EXTRACT PROVIDED below:

Valuing graduate student workers starts with unionizing

Beardshear+Hall+was+constructed+in+1906+and+serves+as+the+administration+building+at+Iowa+State+University.

Photo by Katherine Kealey

Beardshear Hall was constructed in 1906 and serves as the administration building at Iowa State University.

Graduate Student Voices

Imagine, for a moment, our university without graduate students. Without teachers for core undergraduate courses. Without authors for research manuscripts. Without conference presenters.  Imagine vacant lab stations. Silent lathes, mills, sanders and saws. Empty research fields and depauperate university committees. Imagine the unbought coffee.

Our university without graduate students loses its vitality — its intellectual heft, its social heartbeat and its crucial labor force. Iowa State, without graduate students, ceases to function as a research university.

Many graduate students at Iowa State University have a positive, enriching graduate student experience. They are paid a living wage; they don’t have to worry about summer funding; they don’t have to negotiate major medical conditions; they manage a healthy work-life balance, and their mentors respect and value their work. Unfortunately, many graduate students at ISU are not so lucky.

End of EXTRACT PROVIDED.

WHAT TO DO -
[a] Repeat the part of the piece on graduate student unionizing that runs from "Beardshear Hall was" up to and including "the unbought coffee.".
[b] Turn the paragraph of the piece on graduate student unionizing that begins "Many graduate students at Iowa State University" into a short list that keeps its main facts.

EXCERPTED RECORDS below:

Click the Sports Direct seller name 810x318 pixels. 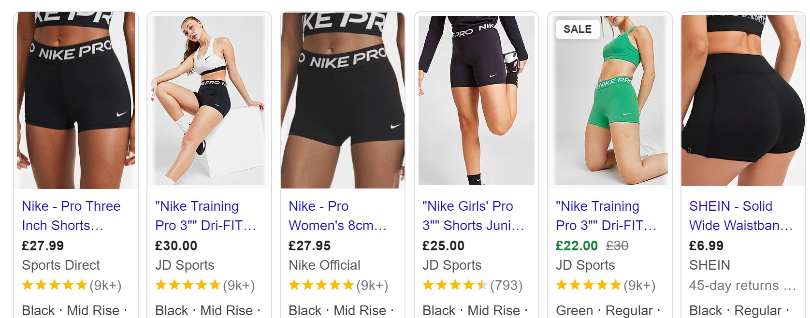click(x=61, y=265)
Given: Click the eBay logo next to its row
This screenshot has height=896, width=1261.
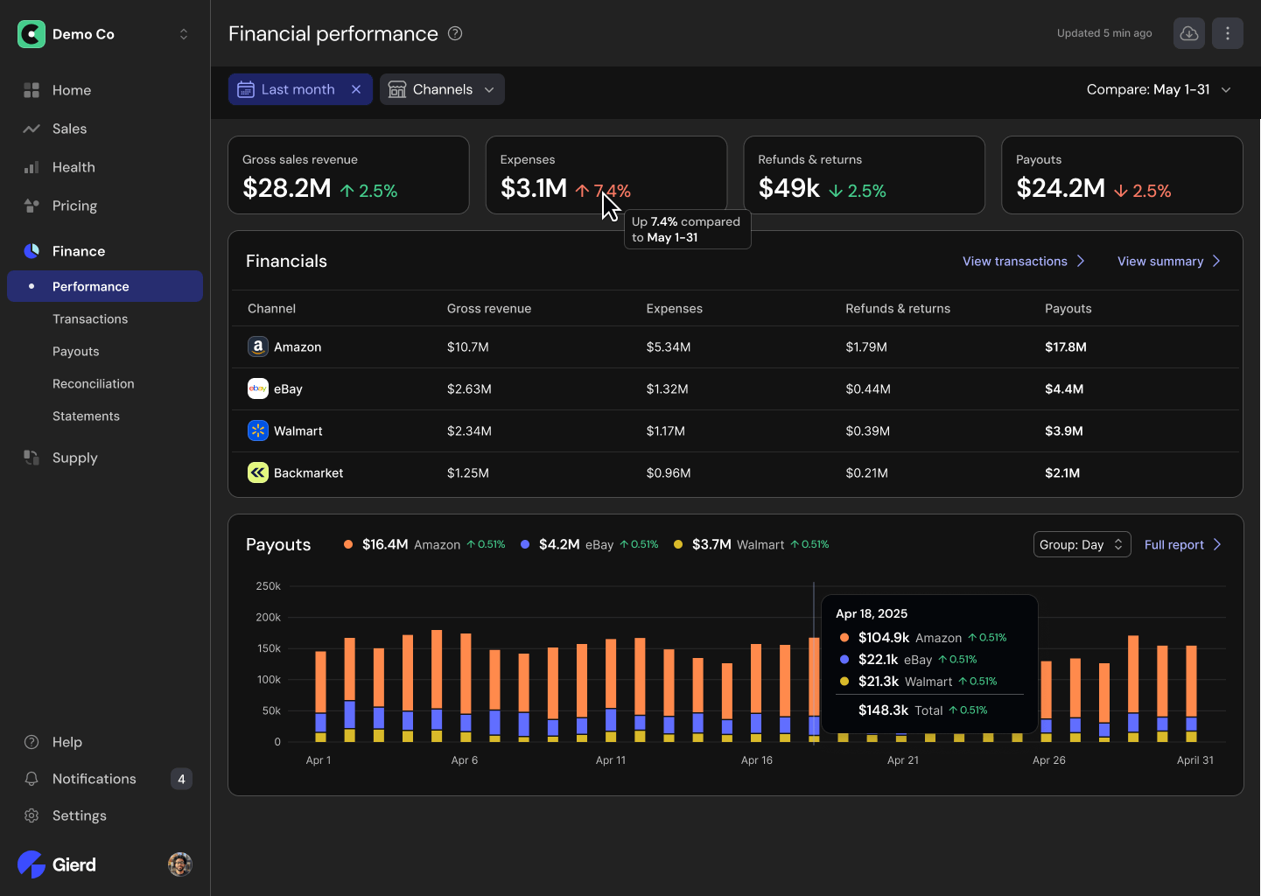Looking at the screenshot, I should click(257, 389).
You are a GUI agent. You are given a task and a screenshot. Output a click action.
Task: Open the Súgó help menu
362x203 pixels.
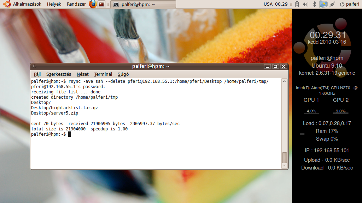pyautogui.click(x=123, y=74)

End of EXCERPTED RECORDS.

SOLUTIONS FOR EACH TASK -
[a]
Beardshear Hall was constructed in 1906 and serves as the administration building at Iowa State University.

Graduate Student Voices

Imagine, for a moment, our university without graduate students. Without teachers for core undergraduate courses. Without authors for research manuscripts. Without conference presenters.  Imagine vacant lab stations. Silent lathes, mills, sanders and saws. Empty research fields and depauperate university committees. Imagine the unbought coffee.

[b]
Many Iowa State graduate students have a positive, enriching experience:
- They are paid a living wage.
- They don't have to worry about summer funding.
- They don't have to negotiate major medical conditions.
- They manage a healthy work-life balance.
- Their mentors respect and value their work.

Many other ISU graduate students are not so lucky.